Таппенс взяла свою сумочку.
— Хороший подарок, — заметила она. — Настоящая крокодиловая кожа, если не ошибаюсь. Иногда сюда трудновато запихивать вещи.
— И вынимать тоже, судя по всему, — добавил Томми. Таппенс боролась с сумочкой.
— С дорогими сумочками всегда так, — запыхавшись, проговорила она. — Плетеные гораздо удобнее. Они расширяются сколько угодно, и в них можно копаться так, будто мешаешь пудинг. А! кажется, достала.

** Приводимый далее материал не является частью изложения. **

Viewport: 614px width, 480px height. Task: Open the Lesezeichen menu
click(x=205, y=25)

— Что это? Похоже на счет из прачечной.
— А это маленькая записная книжка. Угадал, я когда-то записывала сюда жалобы на прачечную, всякие там порванные наволочки. Но в ней заняты всего две или три странички, и я решила воспользоваться ею. Понимаешь, я записываю сюда все, что мы слышали. Многое кажется бессмысленным, ну да ладно. Кстати, я вписала сюда и перепись, когда ты впервые упомянул ее. Я тогда еще не знала, зачем она пригодится, но все-таки вписала.
— Прекрасно, — сказал Томми.
— И я записала миссис Хендерсон и кого-то по имени Додо.

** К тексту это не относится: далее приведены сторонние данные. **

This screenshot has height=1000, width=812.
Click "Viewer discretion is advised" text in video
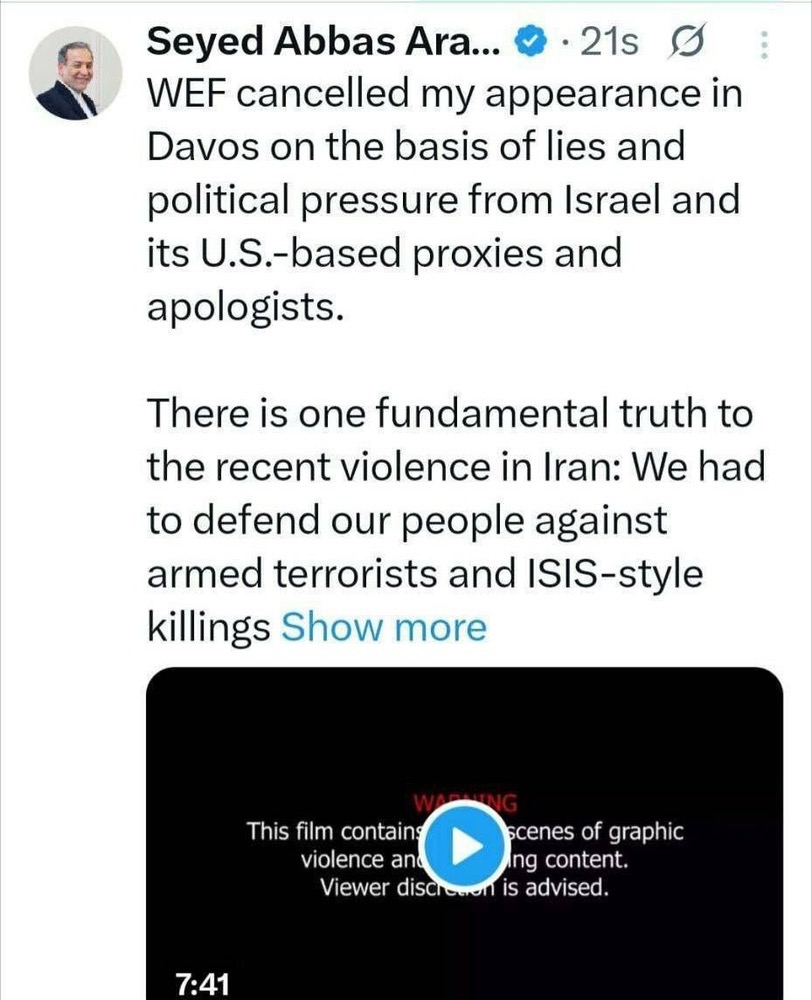[x=463, y=887]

— Кто такая миссис Хендерсон?
— Вряд ли ты вспомнишь, и сейчас не стоит тебе напоминать, но это я записывала имена, которые назвала старая миссис как — там — ее, миссис Гриффин. Потом какая-то записка или послание. Что-то насчет Оксфорда и Кембриджа. И я наткнулась на еще одну вещь в одной старой книге.
— Насчет Оксфорда и Кэмбриджа? Ты говоришь о выпускнике?

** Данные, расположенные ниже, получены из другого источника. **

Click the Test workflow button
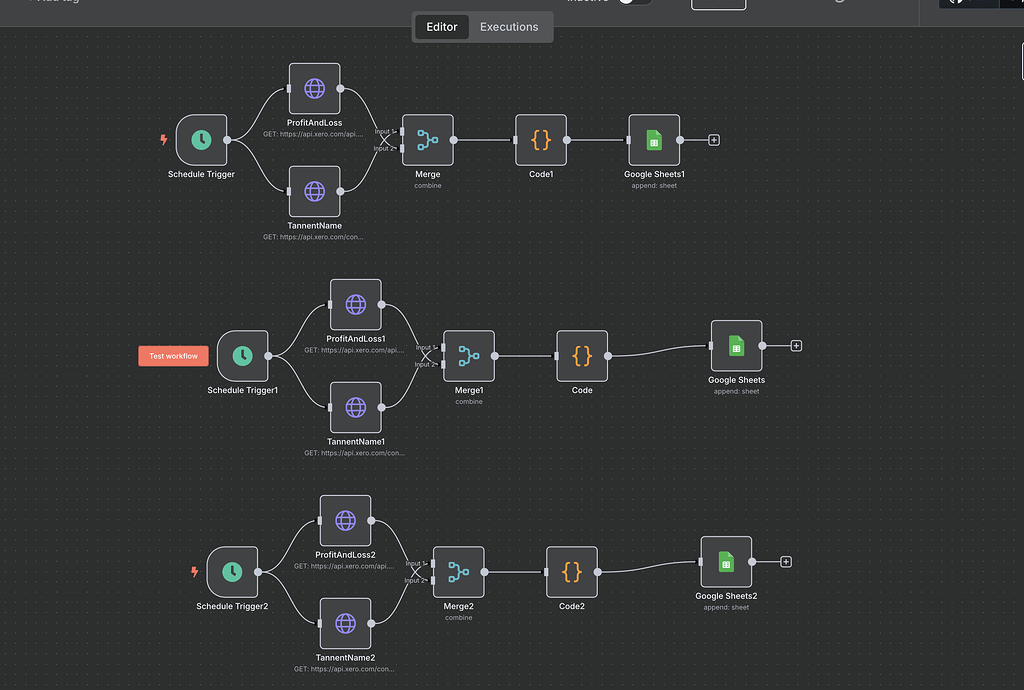This screenshot has width=1024, height=690. point(172,355)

— Не уверена насчет выпускника. По-моему, речь шла о пари на соревнованиях по гребле.
— Гораздо вероятнее, — сказал Томми. — Хотя никакой пользы для нас.
— Как знать. Итак, миссис Хендерсон, некто, кто живет в доме под названием «Яблоневая сторожка» и нечто, что я нашла на грязном листе бумаги в одной из книг наверху. Не помню, то ли в «Катрионе», то ли в книге под названием «Тень трона».
— Это о французской революции. Я читал ее в детстве, — сказал Томми.
— Не знаю, приложится оно куда-нибудь или нет, но я это записала.
— Что же там?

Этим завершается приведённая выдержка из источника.